Could you reproduce, word for word, everything below from the line containing "Image resolution: width=724" down to the line containing "You are a computer-use agent. This", with both of those lines included and no others?

[Entries provided Boundary: Start]

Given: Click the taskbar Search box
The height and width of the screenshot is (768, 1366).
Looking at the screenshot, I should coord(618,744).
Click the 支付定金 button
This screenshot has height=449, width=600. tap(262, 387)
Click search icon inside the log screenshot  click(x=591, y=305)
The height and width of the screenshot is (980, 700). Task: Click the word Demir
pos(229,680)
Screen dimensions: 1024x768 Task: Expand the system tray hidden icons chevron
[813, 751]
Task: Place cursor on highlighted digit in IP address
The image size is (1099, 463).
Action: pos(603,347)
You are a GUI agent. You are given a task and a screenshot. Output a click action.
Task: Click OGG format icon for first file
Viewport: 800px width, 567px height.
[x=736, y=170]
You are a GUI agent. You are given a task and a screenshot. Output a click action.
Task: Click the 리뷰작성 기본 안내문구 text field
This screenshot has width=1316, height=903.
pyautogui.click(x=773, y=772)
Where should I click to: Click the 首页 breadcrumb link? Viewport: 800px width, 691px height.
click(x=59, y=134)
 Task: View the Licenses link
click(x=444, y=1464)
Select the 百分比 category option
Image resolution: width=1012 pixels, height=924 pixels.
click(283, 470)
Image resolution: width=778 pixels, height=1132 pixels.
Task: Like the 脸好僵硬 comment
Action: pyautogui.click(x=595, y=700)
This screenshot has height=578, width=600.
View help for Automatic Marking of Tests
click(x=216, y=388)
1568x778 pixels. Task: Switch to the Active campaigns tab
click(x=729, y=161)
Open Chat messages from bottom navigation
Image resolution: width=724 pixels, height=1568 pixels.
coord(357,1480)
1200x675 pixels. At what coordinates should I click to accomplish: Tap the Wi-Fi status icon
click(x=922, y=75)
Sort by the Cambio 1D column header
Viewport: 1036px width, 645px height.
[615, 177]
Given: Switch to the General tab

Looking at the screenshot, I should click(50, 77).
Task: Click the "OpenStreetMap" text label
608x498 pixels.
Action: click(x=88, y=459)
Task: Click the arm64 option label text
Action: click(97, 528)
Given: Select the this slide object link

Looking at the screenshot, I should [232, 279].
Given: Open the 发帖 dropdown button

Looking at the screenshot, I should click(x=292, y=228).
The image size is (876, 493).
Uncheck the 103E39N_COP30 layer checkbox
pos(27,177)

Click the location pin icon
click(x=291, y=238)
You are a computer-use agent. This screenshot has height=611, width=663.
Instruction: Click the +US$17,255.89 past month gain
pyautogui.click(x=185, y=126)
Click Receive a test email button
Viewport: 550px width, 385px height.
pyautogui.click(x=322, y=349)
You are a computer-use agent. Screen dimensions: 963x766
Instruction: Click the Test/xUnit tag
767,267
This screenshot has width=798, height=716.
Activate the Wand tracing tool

[Entries provided Boundary: End]

Expected answer:
Image resolution: width=724 pixels, height=1568 pixels.
coord(357,1480)
1200x675 pixels. At what coordinates should I click to accomplish: Tap the Wi-Fi status icon
click(x=922, y=75)
Sort by the Cambio 1D column header
Viewport: 1036px width, 645px height.
[615, 177]
Given: Switch to the General tab

Looking at the screenshot, I should click(50, 77).
Task: Click the "OpenStreetMap" text label
608x498 pixels.
Action: click(x=88, y=459)
Task: Click the arm64 option label text
Action: click(97, 528)
Given: Select the this slide object link

Looking at the screenshot, I should [232, 279].
Given: Open the 发帖 dropdown button

Looking at the screenshot, I should click(x=292, y=228).
The image size is (876, 493).
Uncheck the 103E39N_COP30 layer checkbox
pos(27,177)

Click the location pin icon
click(x=291, y=238)
You are a computer-use agent. This screenshot has height=611, width=663.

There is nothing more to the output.